Supreme Court of Queensland
By Sarah Kendell
16 August 2019 — 1 minute read

The Supreme Court of Queensland has dismissed an appeal from a group of SMSF trustees after they were ordered by the State Revenue Office to pay excess stamp duty on transactions to effect the transfer of a commercial property from trust to SMSF ownership.

The appeal related to a series of transactions taking place in 2015, when a group of six unitholders in the Radiology Partners Unit Trust had each redeemed their units and simultaneously acquired these units within each of their SMSFs, at the same time as three additional SMSFs bought into the trust.

At the time, the trust had held land, plant and equipment fixtures worth approximately $2.02 million and sought to switch these holdings to SMSF ownership to take advantage of a more beneficial tax structure as well as brought on new investors.

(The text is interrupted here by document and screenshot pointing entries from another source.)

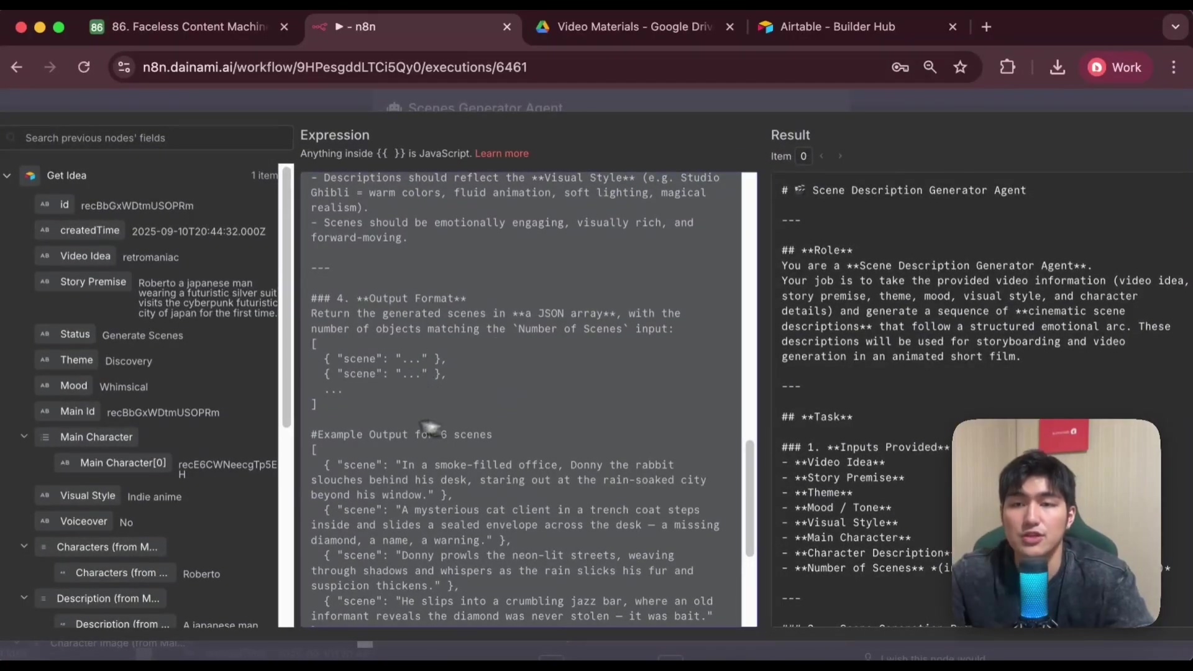Collapse the Get Idea node
Screen dimensions: 1193x671
coord(7,176)
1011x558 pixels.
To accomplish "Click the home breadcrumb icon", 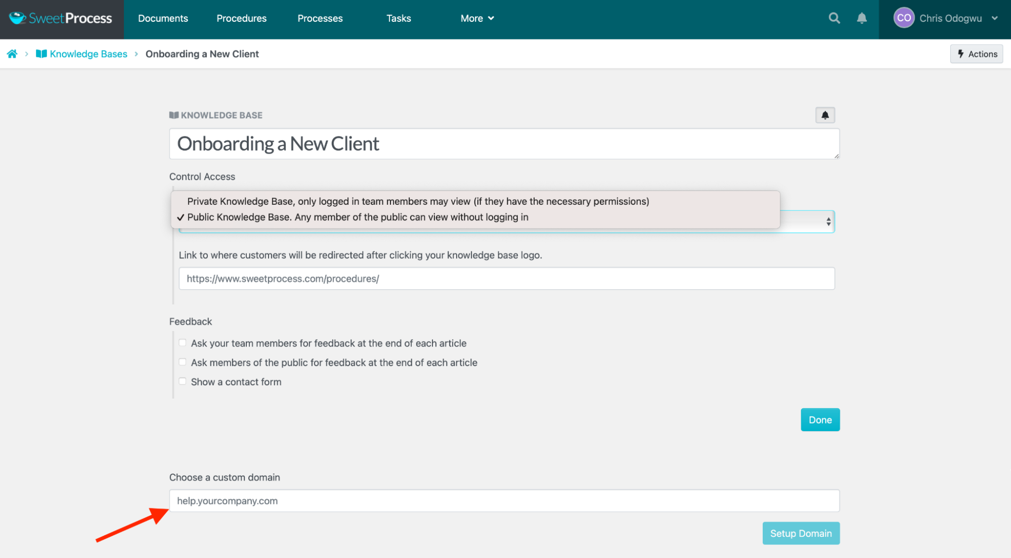I will point(12,54).
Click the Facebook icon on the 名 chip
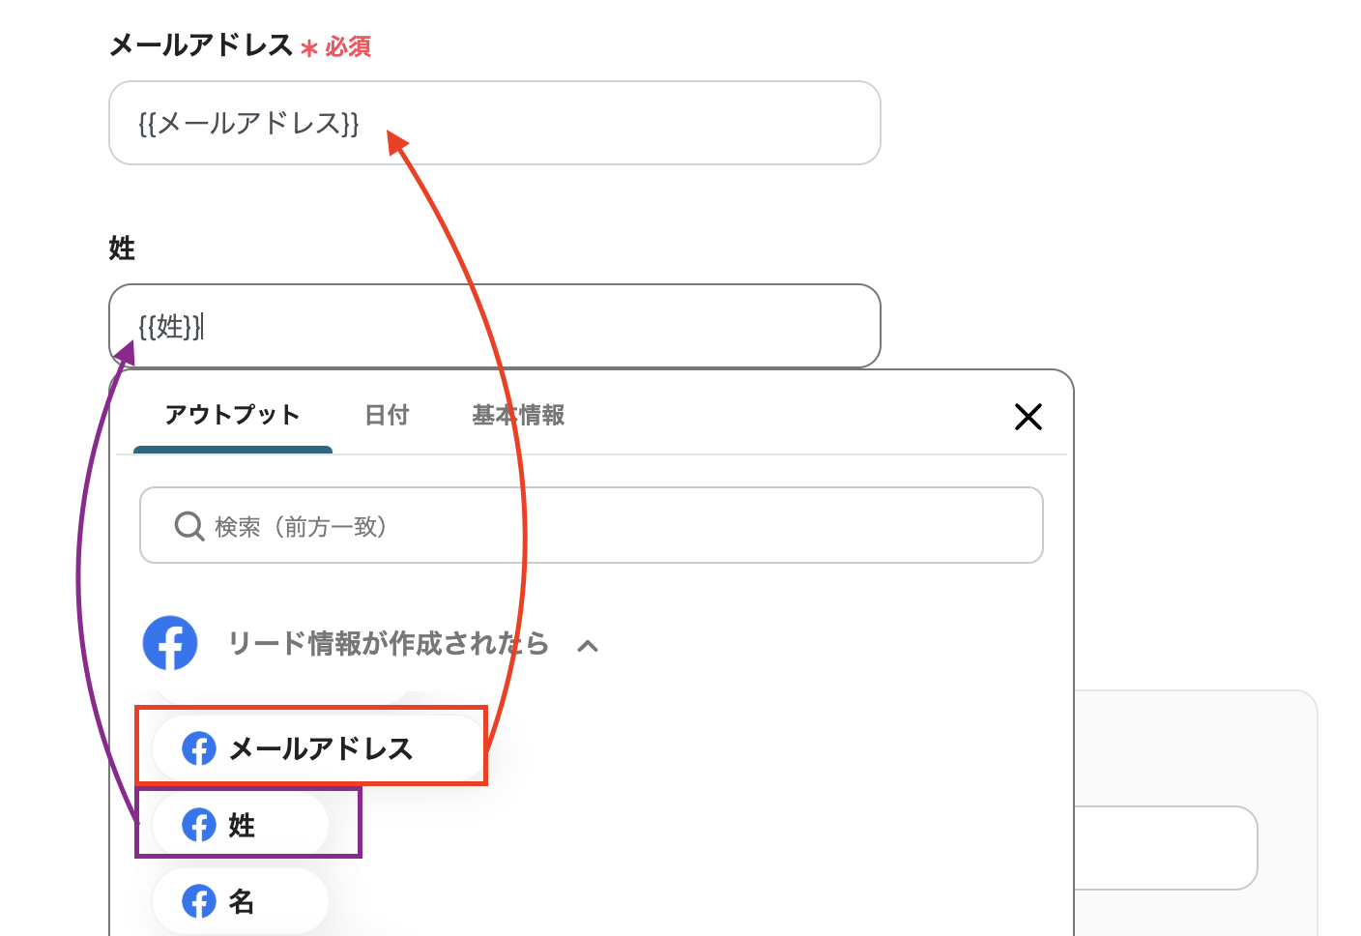 click(199, 901)
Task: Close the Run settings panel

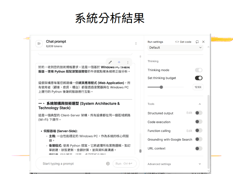Action: pos(203,42)
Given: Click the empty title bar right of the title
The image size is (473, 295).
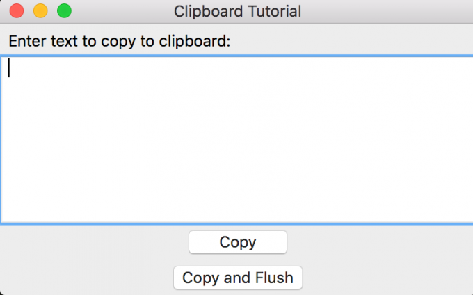Looking at the screenshot, I should (383, 11).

In June 2016, the Queensland State Revenue Office assessed these separate transactions as forming one single transaction under section 30 of the Duties Act (Qld), given that they all occurred on the same day in May 2015.

However, the group of investors disputed this assessment, arguing they had a smaller stamp duty liability as the duty should be levied on each individual transaction, given that the transactions were not conditional upon each other and the different SMSFs were not related.

The State Revenue Office reviewed its decision in 2018 and found the investors were still liable for stamp duty for the aggregated transaction amount, at which point the trustees appealed the case to the Supreme Court.

In handing down the decision to reject the appeal, Justice Wilson said that as the transactions had been structured to get around restrictions in the SIS Act about transferring units directly from a related party to a related SMSF, “the overarching purpose of the transactions was to restructure the unitholders in the trust, which together form evidence to give effect to or arise from what is substantially one arrangement”.

The court found the group of investors was liable for $56,416.50 in stamp duty and an additional $6,332.68 in unpaid tax interest. They were also ordered to pay the State Revenue Office’s legal costs.